## Exercise directions
Report each line from the entries in which "every" can be found.

=== Section Start ===

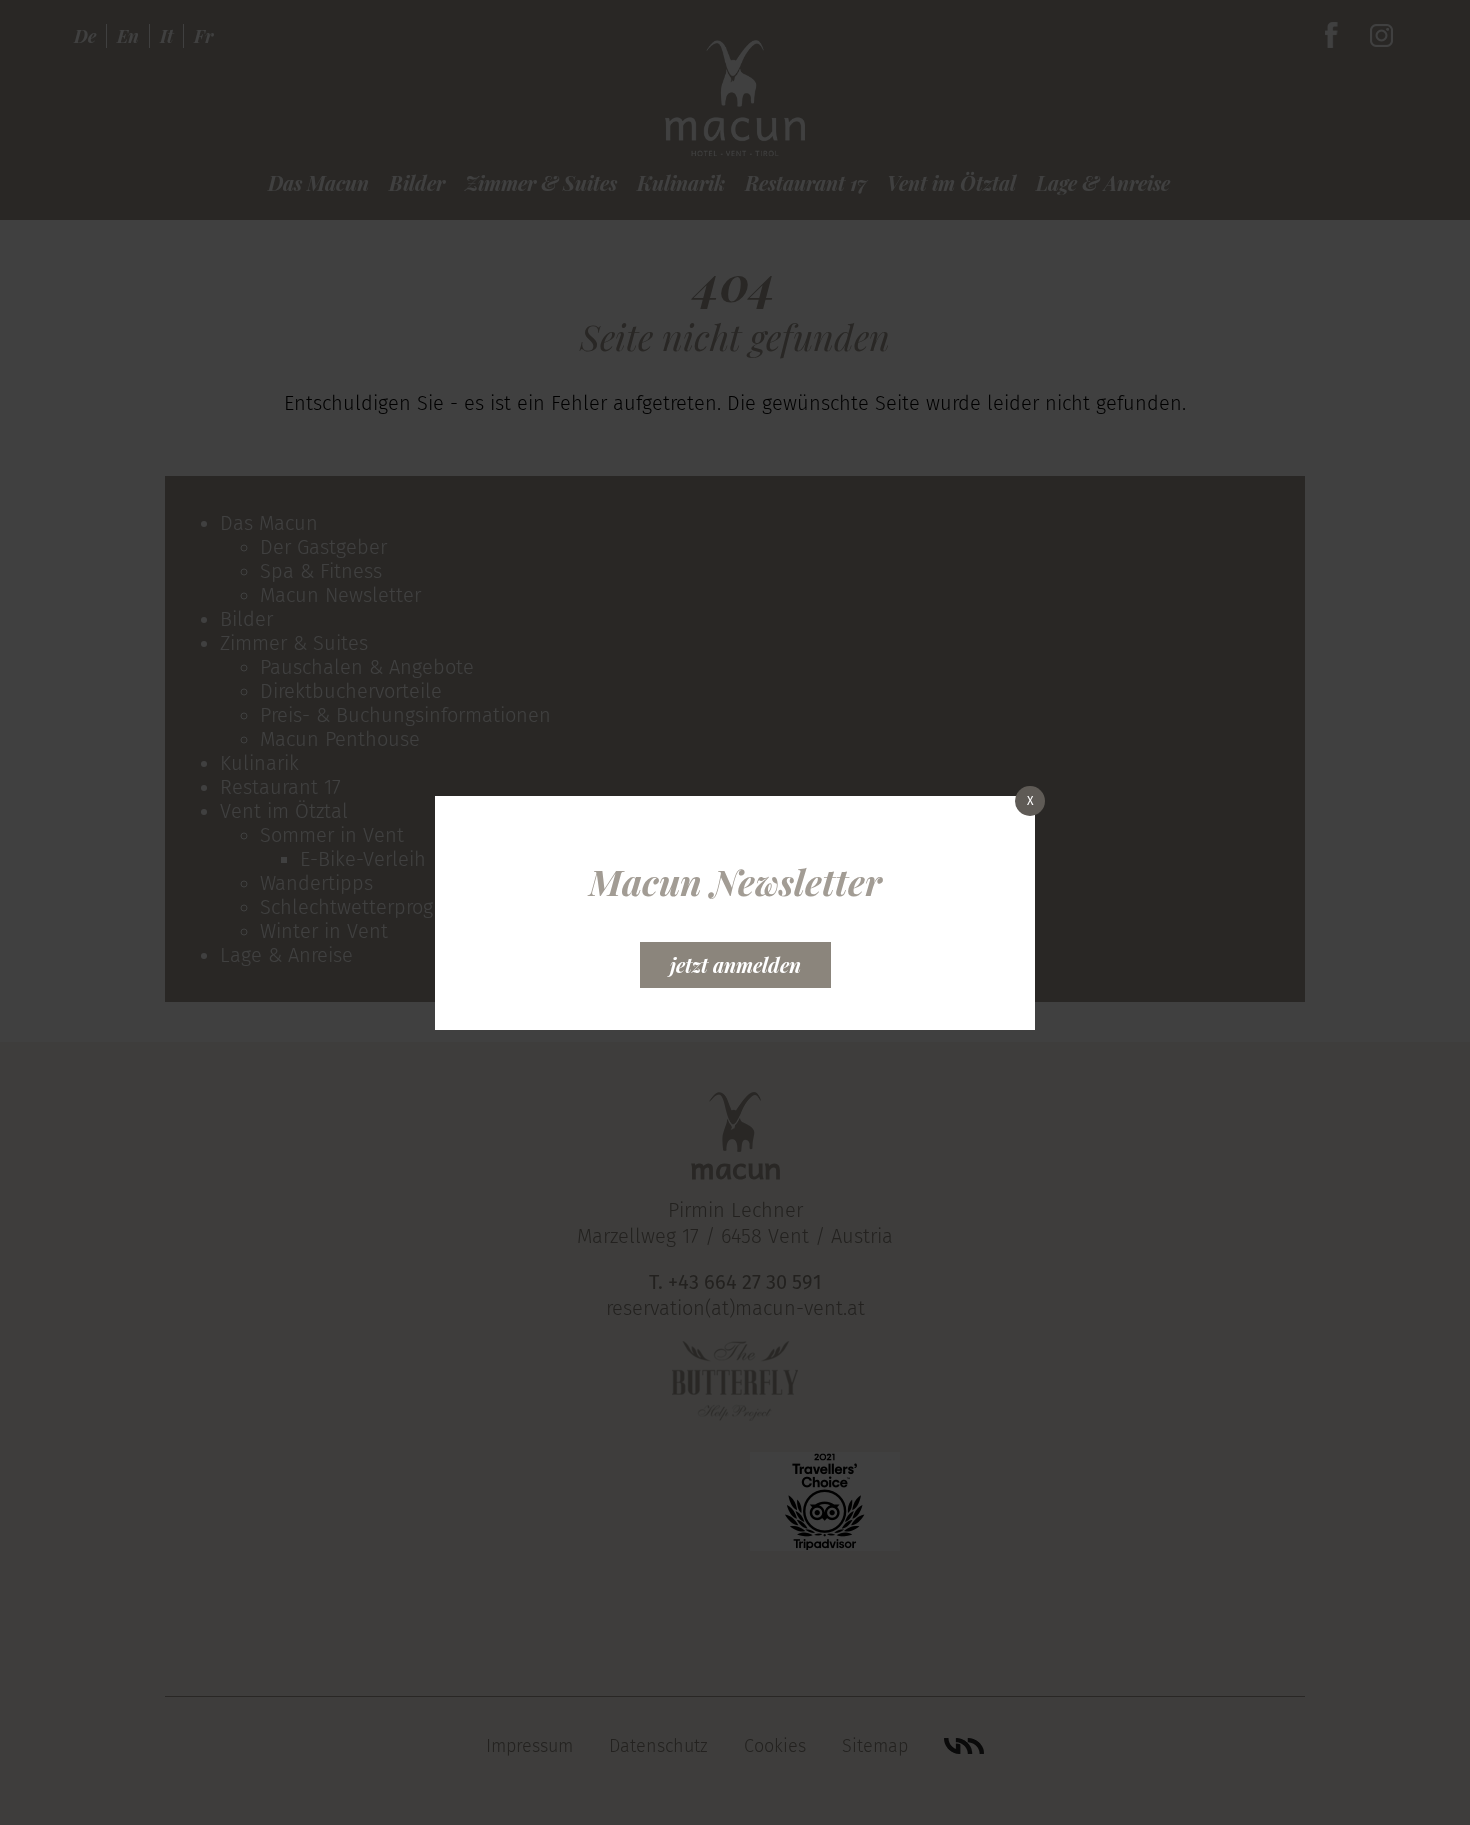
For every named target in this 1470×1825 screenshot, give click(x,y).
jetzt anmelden (735, 964)
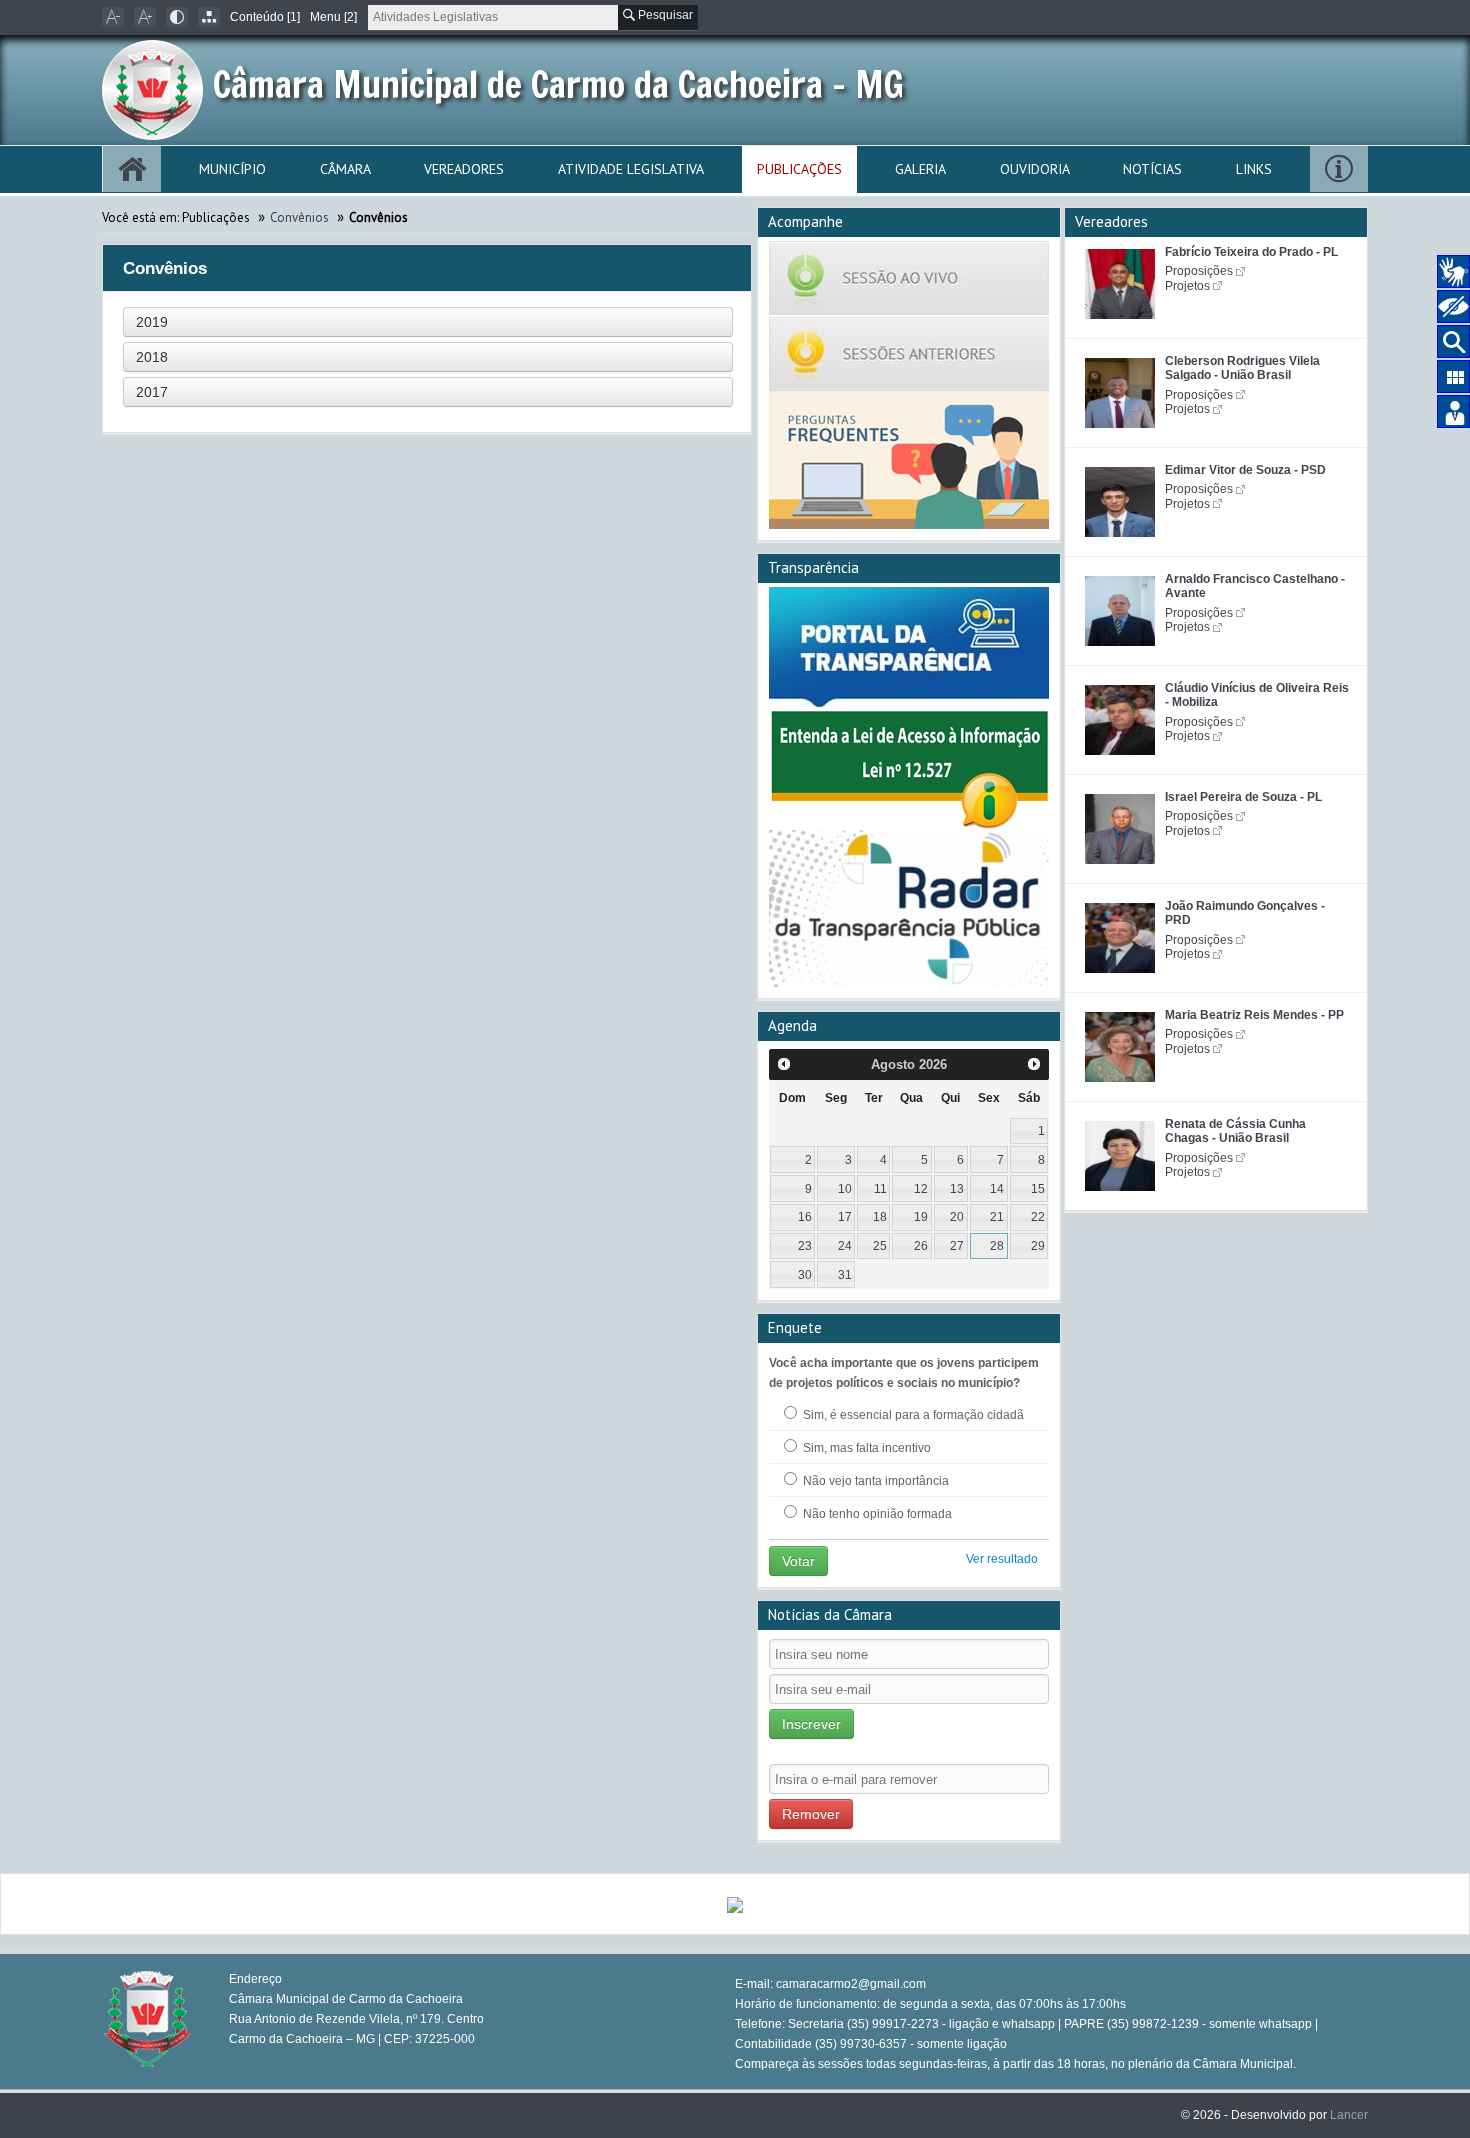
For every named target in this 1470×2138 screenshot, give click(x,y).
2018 (152, 357)
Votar (798, 1561)
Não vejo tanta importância (874, 1481)
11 (880, 1189)
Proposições (1199, 271)
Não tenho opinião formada (876, 1514)
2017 (152, 392)
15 (1038, 1189)
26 (921, 1246)
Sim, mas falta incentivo (865, 1448)
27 (957, 1246)
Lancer (1349, 2115)
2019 (152, 322)
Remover (811, 1814)
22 (1038, 1217)
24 (845, 1246)
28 (997, 1246)
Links (1254, 169)
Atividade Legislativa (631, 169)
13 (957, 1189)
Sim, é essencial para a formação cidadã (912, 1415)
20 (957, 1217)
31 (845, 1275)
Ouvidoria (1035, 169)
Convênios (301, 217)
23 (805, 1246)
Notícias (1152, 169)
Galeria (920, 169)
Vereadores (464, 169)
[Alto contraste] (177, 17)
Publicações (799, 169)
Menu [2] (333, 17)
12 (921, 1189)
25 (880, 1246)
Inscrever (811, 1724)
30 (805, 1275)
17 (845, 1217)
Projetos (1187, 286)
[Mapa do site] (209, 17)
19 (921, 1217)
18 (880, 1217)
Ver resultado (1002, 1559)
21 (997, 1217)
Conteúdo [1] (265, 17)
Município (232, 169)
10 (845, 1189)
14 (997, 1189)
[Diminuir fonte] (113, 17)
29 (1038, 1246)
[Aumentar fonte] (145, 17)
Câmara (345, 169)
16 (805, 1217)
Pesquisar (664, 15)
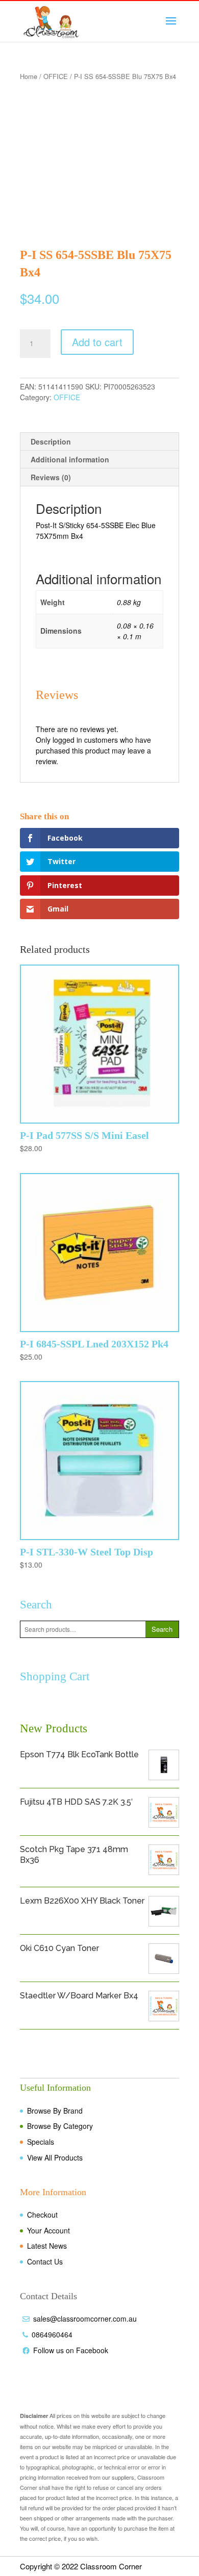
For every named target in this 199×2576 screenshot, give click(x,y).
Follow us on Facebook (70, 2350)
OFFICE (55, 76)
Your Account (48, 2230)
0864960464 (52, 2334)
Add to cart (97, 341)
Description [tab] (51, 441)
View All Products (55, 2157)
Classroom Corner (111, 2566)
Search (162, 1629)
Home (28, 76)
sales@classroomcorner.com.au (85, 2318)
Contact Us (45, 2261)
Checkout (42, 2214)
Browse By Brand (55, 2110)
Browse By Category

=== Section End ===

## Response area
For every named target in this 1470×1825 screenshot, give click(x,y).
For every named target in this 1470×2138 screenshot, give click(x,y).
For every named target in this 199×2576 screenshot, give click(x,y).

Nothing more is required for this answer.